Output only the lines below that start at the line containing "The height and width of the screenshot is (600, 1000)." and end at the line containing "Task: Click Suite's Packs count of 33", with both ends kept.

[Source material Boundary: Start]

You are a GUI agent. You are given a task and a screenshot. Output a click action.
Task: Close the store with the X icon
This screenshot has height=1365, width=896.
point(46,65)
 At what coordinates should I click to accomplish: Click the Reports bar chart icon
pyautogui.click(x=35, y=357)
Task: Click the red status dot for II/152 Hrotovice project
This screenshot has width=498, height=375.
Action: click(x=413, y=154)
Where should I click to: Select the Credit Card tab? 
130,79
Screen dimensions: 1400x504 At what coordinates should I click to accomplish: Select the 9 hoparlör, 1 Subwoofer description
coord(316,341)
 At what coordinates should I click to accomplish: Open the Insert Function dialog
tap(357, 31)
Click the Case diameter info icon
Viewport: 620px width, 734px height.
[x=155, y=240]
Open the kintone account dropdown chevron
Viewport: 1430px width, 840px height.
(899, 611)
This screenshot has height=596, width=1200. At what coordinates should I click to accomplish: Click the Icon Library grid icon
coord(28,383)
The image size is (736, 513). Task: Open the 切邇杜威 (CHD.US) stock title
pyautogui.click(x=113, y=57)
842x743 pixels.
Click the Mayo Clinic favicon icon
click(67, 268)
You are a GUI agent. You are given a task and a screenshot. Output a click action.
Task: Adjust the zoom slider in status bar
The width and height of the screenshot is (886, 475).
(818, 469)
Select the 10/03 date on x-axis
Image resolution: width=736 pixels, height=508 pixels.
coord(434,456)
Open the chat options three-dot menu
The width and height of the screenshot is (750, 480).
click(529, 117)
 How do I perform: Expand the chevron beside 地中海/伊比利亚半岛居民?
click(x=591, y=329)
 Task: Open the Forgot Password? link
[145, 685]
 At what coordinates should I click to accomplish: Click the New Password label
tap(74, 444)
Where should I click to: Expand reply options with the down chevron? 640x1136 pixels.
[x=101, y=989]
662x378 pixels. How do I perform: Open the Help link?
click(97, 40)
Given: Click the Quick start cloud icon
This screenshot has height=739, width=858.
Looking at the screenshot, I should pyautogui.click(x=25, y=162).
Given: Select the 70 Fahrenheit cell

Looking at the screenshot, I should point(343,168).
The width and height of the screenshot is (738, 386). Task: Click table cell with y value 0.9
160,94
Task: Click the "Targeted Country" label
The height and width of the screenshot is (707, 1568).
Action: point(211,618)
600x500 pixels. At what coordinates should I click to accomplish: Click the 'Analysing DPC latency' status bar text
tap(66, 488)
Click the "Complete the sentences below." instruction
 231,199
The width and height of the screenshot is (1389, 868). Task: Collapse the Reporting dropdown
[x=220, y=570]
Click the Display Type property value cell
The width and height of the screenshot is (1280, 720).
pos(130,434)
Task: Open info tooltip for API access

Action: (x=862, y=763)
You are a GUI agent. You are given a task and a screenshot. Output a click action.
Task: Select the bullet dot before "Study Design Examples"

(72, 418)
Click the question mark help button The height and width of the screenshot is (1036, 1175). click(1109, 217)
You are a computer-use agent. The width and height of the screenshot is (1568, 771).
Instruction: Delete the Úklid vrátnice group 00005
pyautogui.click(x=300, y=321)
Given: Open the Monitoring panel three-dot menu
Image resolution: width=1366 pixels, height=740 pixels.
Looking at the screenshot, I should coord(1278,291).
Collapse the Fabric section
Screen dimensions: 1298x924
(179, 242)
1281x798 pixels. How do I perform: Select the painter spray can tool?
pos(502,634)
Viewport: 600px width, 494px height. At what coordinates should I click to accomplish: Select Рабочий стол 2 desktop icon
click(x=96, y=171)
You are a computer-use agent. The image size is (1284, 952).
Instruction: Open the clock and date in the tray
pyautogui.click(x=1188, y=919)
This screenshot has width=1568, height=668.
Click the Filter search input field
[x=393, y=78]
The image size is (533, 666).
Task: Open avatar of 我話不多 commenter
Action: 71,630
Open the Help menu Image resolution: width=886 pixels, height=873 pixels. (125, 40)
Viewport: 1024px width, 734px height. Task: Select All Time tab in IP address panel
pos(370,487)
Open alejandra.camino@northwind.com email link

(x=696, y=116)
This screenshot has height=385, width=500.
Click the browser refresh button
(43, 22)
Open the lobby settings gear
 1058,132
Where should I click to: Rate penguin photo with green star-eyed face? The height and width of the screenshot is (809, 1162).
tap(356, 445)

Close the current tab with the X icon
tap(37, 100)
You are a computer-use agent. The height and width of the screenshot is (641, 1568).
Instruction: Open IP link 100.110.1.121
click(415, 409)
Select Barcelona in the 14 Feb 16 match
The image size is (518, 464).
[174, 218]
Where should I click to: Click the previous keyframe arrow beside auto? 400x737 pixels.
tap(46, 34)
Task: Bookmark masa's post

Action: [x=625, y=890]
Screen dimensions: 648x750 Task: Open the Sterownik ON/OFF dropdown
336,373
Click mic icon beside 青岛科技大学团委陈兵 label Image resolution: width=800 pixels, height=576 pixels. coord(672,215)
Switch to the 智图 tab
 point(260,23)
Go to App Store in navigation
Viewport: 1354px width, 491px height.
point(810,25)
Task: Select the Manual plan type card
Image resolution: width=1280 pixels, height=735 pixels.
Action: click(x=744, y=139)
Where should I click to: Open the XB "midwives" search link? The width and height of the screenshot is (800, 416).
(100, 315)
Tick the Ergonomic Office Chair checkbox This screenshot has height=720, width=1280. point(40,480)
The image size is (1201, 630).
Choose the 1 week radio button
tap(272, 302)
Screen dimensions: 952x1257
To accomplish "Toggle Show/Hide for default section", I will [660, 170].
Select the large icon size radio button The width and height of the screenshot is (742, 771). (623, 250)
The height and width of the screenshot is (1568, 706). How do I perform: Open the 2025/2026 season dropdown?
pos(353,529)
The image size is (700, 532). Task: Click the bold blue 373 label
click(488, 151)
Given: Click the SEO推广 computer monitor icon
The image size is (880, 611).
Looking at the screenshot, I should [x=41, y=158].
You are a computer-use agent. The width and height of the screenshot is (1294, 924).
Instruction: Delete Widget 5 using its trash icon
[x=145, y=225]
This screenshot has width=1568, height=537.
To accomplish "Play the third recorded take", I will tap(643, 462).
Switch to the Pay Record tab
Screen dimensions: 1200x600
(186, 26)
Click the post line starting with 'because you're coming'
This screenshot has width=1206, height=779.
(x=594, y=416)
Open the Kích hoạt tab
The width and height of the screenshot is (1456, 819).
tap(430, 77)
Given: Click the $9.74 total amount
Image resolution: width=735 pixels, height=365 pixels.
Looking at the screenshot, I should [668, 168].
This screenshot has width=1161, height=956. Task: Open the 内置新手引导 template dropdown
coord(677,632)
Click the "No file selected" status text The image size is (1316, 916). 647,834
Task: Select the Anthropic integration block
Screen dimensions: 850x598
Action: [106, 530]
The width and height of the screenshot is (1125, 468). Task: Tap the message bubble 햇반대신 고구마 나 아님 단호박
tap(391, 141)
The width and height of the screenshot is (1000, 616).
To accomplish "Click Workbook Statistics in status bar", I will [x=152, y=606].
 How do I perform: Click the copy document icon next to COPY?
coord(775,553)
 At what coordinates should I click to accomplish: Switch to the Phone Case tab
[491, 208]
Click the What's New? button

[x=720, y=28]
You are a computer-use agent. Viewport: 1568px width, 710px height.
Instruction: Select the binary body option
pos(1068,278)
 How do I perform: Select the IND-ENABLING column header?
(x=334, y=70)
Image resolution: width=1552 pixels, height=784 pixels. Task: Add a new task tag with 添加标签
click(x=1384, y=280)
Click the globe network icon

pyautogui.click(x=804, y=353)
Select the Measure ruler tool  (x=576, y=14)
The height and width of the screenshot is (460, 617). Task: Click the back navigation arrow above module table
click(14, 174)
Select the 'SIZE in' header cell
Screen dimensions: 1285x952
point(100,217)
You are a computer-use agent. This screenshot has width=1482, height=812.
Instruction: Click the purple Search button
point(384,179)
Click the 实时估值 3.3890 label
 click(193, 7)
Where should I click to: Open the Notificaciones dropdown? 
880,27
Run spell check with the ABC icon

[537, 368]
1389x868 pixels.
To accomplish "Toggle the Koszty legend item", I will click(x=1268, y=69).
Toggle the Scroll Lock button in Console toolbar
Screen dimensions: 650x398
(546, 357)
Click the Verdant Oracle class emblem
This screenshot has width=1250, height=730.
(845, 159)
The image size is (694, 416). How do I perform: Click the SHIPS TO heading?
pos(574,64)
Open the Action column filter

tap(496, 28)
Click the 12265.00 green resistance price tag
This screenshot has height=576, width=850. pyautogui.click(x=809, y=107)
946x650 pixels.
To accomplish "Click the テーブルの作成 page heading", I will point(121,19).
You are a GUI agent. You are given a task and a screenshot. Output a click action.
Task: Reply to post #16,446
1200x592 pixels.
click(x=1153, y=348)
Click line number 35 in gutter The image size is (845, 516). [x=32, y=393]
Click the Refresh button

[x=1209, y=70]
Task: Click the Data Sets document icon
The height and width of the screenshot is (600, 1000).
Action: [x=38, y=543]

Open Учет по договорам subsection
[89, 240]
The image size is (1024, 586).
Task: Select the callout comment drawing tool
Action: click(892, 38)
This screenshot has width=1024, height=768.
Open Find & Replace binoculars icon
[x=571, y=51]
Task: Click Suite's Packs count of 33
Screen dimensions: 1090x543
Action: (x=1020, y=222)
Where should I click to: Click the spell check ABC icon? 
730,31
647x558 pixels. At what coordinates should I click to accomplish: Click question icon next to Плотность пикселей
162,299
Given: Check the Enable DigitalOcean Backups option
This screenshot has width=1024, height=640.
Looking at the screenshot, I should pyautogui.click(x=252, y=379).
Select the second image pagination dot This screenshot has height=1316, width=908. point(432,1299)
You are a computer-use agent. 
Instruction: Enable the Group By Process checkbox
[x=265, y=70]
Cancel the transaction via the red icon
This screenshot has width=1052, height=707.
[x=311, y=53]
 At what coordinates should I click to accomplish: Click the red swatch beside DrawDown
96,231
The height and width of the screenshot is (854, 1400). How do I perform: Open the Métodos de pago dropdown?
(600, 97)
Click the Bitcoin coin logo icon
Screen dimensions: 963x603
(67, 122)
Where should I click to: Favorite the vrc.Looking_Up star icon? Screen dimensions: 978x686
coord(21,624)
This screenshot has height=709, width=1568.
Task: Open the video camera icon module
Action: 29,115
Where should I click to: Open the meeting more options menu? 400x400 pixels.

[Source material Boundary: End]

# Written reply
The height and width of the screenshot is (600, 1000).
Action: [x=38, y=543]

Open Учет по договорам subsection
[89, 240]
The image size is (1024, 586).
Task: Select the callout comment drawing tool
Action: click(892, 38)
This screenshot has width=1024, height=768.
Open Find & Replace binoculars icon
[x=571, y=51]
Task: Click Suite's Packs count of 33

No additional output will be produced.